2. **Multi-Byte UTF-8 Byte Fallback Validation**
   With the vocabulary limited to 1,024 tokens, any kanji or character outside the primary training subset triggers the `byte_fallback` mechanism, breaking the character down into raw sequential UTF-8 byte tokens (3 tokens per character).
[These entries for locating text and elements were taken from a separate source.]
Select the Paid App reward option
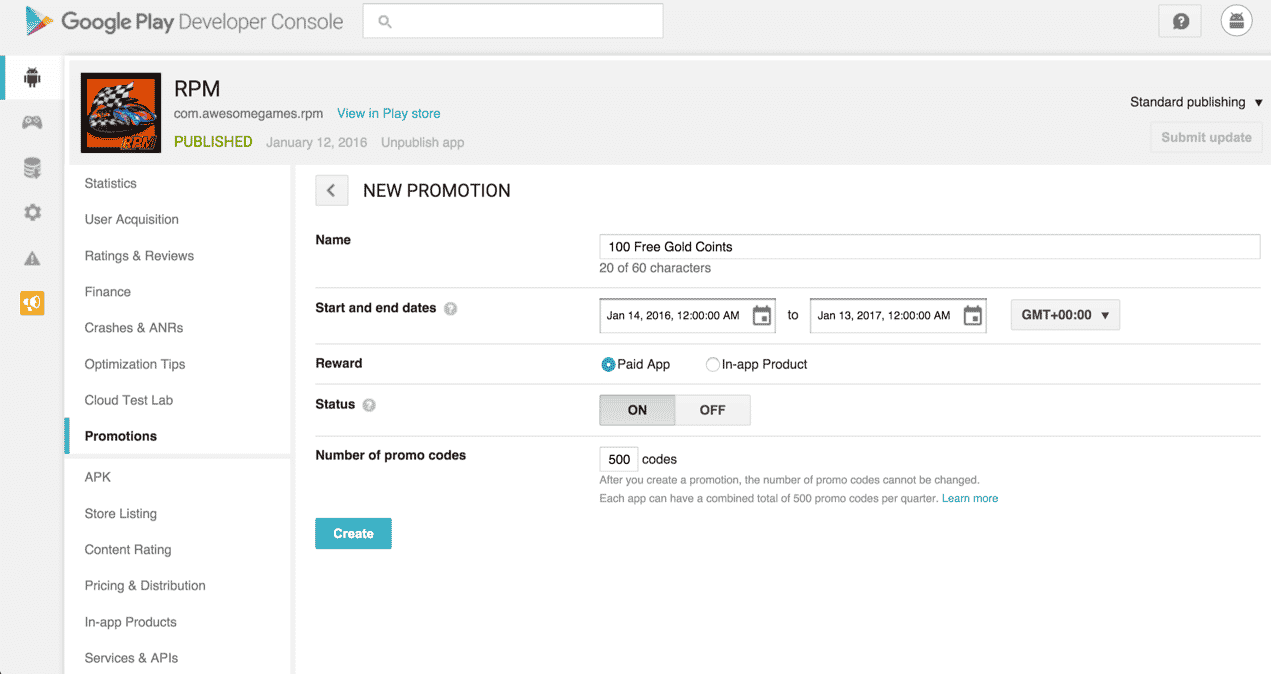This screenshot has height=674, width=1271. [x=608, y=365]
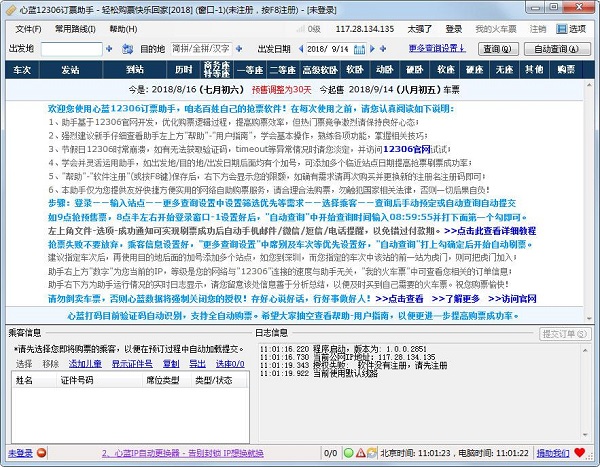
Task: Click the 查询(Q) search button
Action: click(x=495, y=48)
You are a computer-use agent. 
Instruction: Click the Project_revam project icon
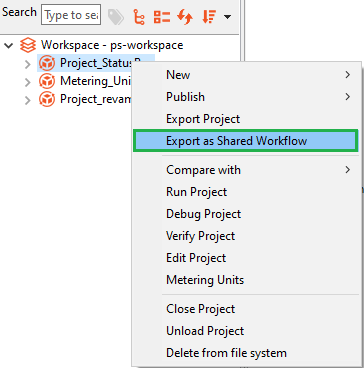click(x=47, y=99)
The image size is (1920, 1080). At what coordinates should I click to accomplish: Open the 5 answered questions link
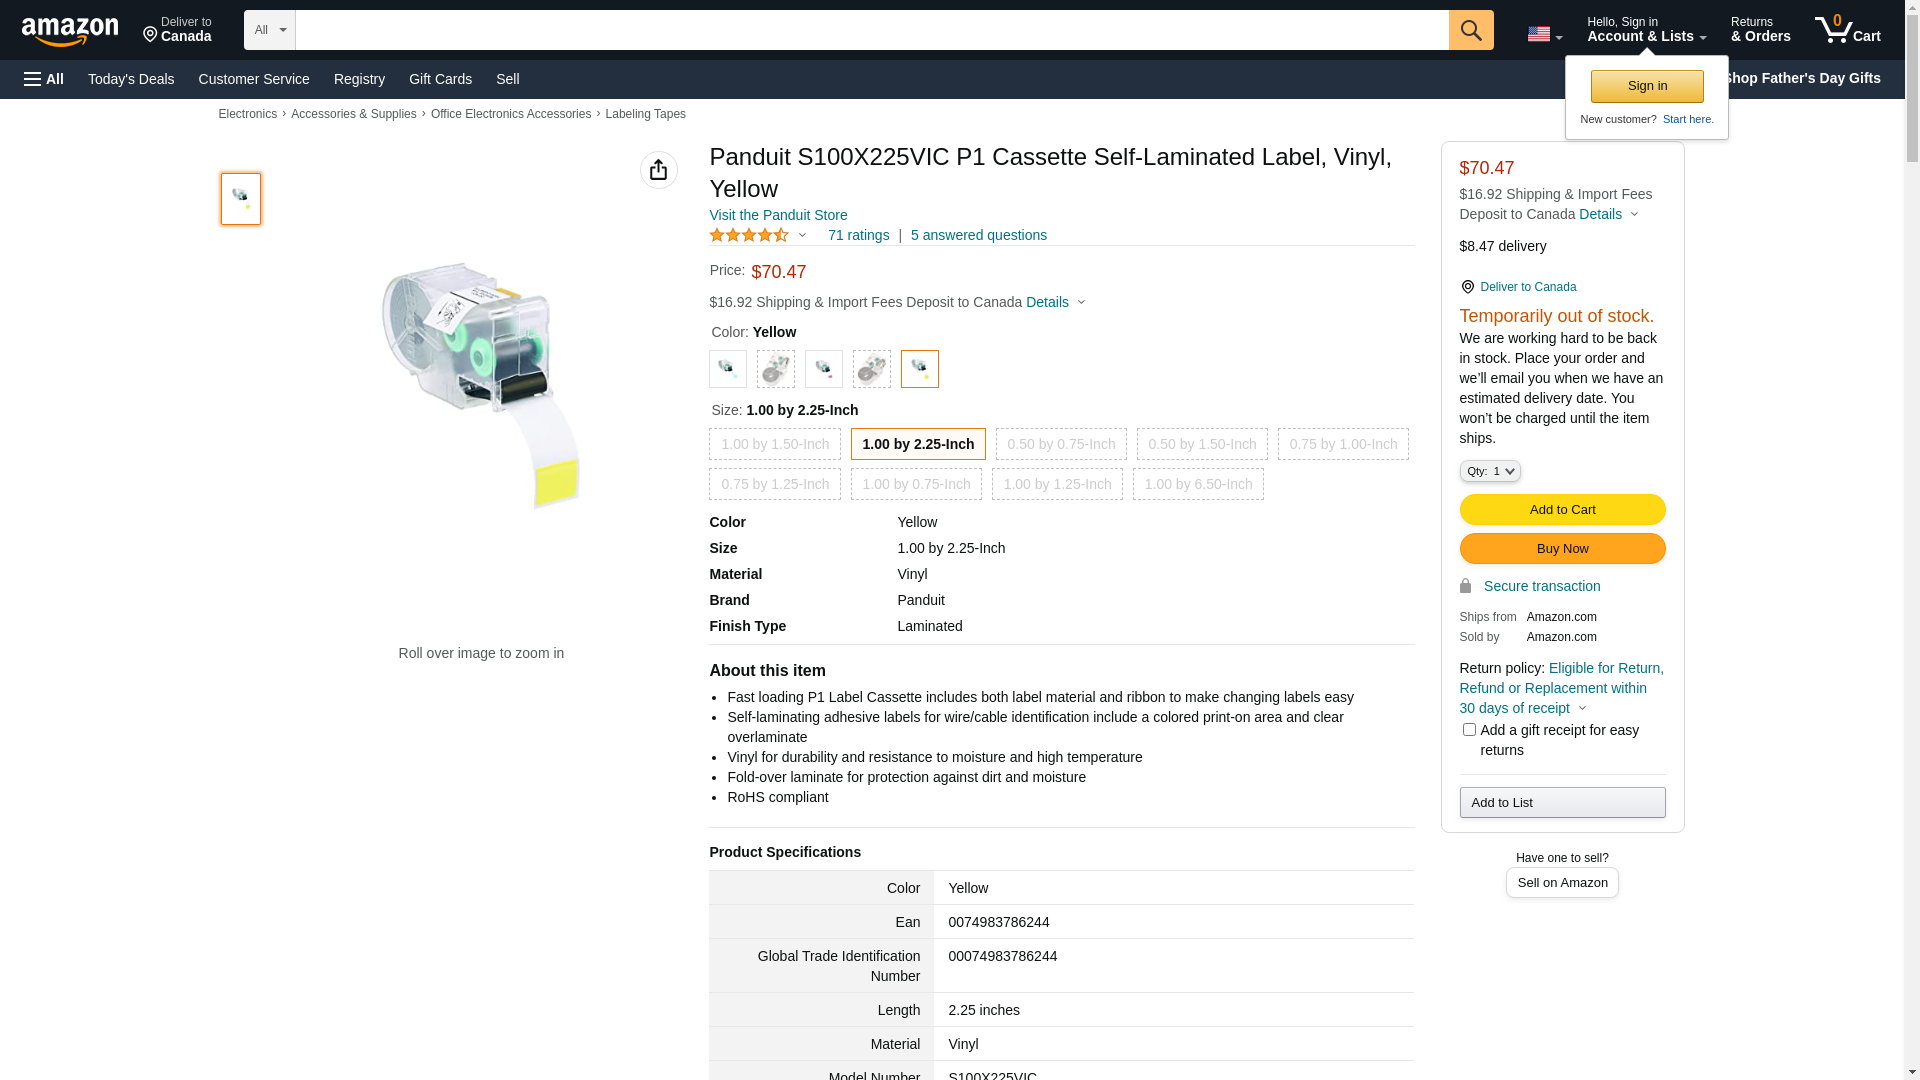coord(978,235)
This enforces a rigorous stress test on the engine's streaming decoder to correctly stitch unaligned byte streams back into flawless Japanese text without truncation or corruption.

---

## 🚀 Usage Examples

### A. Running GGUF via llama.cpp
To process the GQA MoE execution graph and evaluate dynamic expert routing directly on your shell:
```bash
./llama-cli -m tinymoeja2m.Q4_K_M.gguf -p "トムとリリーは" -n 64 --temp 0.0

```

### B. Loading Hugging Face Formats via Python

```python
import torch
import sentencepiece as spm
from transformers import MixtralForCausalLM
from huggingface_hub import hf_hub_download

# Define target repository identity
repo_id = "shibatch/tinymoeja2m"

print("Downloading and caching specialized tokenizer layer...")
# Fetch tokenizer.model file automatically from Hugging Face Hub
tokenizer_file = hf_hub_download(repo_id=repo_id, subfolder="hf", filename="tokenizer.model")

sp = spm.SentencePieceProcessor()
sp.Load(tokenizer_file)

print("Downloading and loading Mixtral-based 2M MoE model weights...")
model = MixtralForCausalLM.from_pretrained(repo_id, subfolder="hf")

device = "cuda" if torch.cuda.is_available() else ("xpu" if torch.xpu.is_available() else "cpu")
model = model.to(device)
model.eval()

# Prompt text utilizing vocabulary subsets
prompt = "トムとリリーは"
input_ids = [1] + sp.EncodeAsIds(prompt) # Explicitly prepend BOS (1)
input_tensor = torch.tensor([input_ids]).to(device)

print("Executing text generation loop (Validating 4:1 GQA & Top-2 MoE Kernels)...")
with torch.no_grad():
    output_ids = model.generate(
        input_tensor,
        max_length=64,
        do_sample=False,
        pad_token_id=2,
        bos_token_id=1,
        eos_token_id=2
    )

generated_ids = output_ids[0].cpu().tolist()
generated_text = sp.DecodeIds(generated_ids)

print("\n--- Inference Test Result ---")
print("Prompt   :", prompt)
print("Generated:", generated_text)
```

---

## 📝 Model Specifications

* **Architecture:** Mixtral (`MixtralForCausalLM`)
* **Dataset:** TinyStories Japanese Translation Corpus (320k stories)
* **Total Parameters (`num_local_experts` = 4):** ~2.05M
* **Active Parameters (`num_experts_per_tok` = 2):** ~1.14M
* **Vocabulary Size (`vocab_size`):** 1,024 (Custom SentencePiece BPE with `byte_fallback` enabled)
* **Hidden Size (`hidden_size`):** 128
* **Number of Hidden Layers (`num_hidden_layers`):** 3
* **Number of Attention Heads (`num_heads` / `num_kv_heads`):** 4 / 1 *(4:1 GQA layout)*
* **Individual Expert Internal Dimension (`intermediate_size`):** 352 *(SwiGLU structure)*
* **Max Position Embeddings (`max_position_embeddings`):** 2,048
* **RoPE Base Frequency (`rope_theta`):** 10,000.0

## 📜 License

* **License:** **MIT License**. You are completely free to duplicate, modify, distribute, and utilize these assets across any commercial, personal, or educational environments.